---------- Data ----------
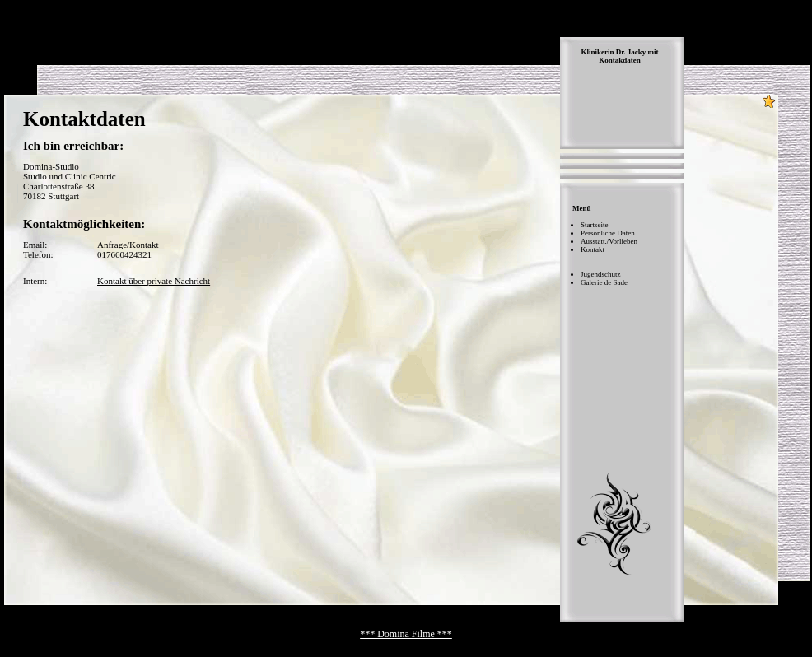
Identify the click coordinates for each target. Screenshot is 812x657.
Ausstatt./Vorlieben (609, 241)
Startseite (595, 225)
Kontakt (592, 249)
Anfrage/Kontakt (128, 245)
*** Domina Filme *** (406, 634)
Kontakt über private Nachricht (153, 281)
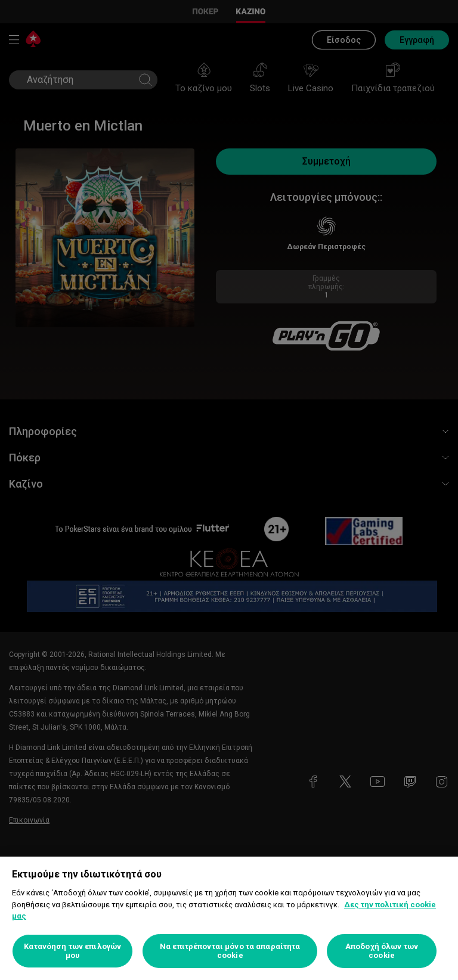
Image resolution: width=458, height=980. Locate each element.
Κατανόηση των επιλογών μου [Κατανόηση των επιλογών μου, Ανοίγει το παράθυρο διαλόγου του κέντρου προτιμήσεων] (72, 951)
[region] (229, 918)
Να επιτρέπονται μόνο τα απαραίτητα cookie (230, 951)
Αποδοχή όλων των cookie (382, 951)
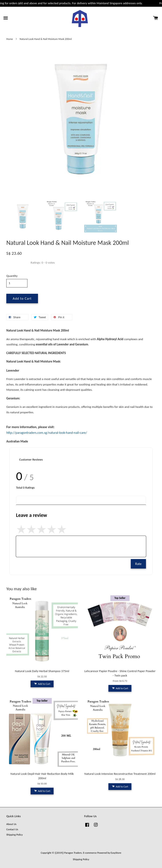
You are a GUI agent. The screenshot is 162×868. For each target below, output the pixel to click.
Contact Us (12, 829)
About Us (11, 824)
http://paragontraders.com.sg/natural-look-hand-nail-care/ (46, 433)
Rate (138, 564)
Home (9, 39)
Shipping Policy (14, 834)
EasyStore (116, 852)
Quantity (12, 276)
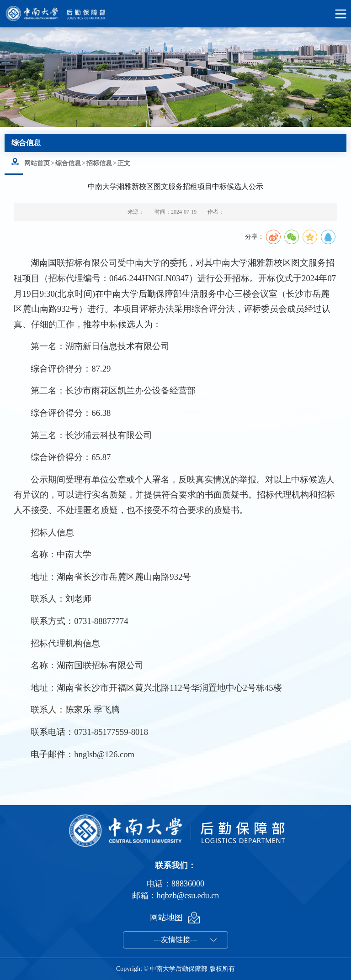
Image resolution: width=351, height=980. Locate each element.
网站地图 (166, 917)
----------
Problem statement
Copy out all of the data above word for word, line by line, but leave out the pictures.

Response
Identify the click coordinates for each target. Screenshot is 812x657.
Ausstatt./Vorlieben (609, 241)
Startseite (595, 225)
Kontakt (592, 249)
Anfrage/Kontakt (128, 245)
*** Domina Filme *** (406, 634)
Kontakt über private Nachricht (153, 281)
Image resolution: width=458, height=980. Locate each element.
Κατανόηση των επιλογών μου [Κατανόηση των επιλογών μου, Ανοίγει το παράθυρο διαλόγου του κέντρου προτιμήσεων] (72, 951)
[region] (229, 918)
Να επιτρέπονται μόνο τα απαραίτητα cookie (230, 951)
Αποδοχή όλων των cookie (382, 951)
You are a GUI agent. The screenshot is 162×868. For each target below, output the pixel to click.
Contact Us (12, 829)
About Us (11, 824)
http://paragontraders.com.sg/natural-look-hand-nail-care/ (46, 433)
Rate (138, 564)
Home (9, 39)
Shipping Policy (14, 834)
EasyStore (116, 852)
Quantity (12, 276)
Image resolution: width=351, height=980. Locate each element.
网站地图 (166, 917)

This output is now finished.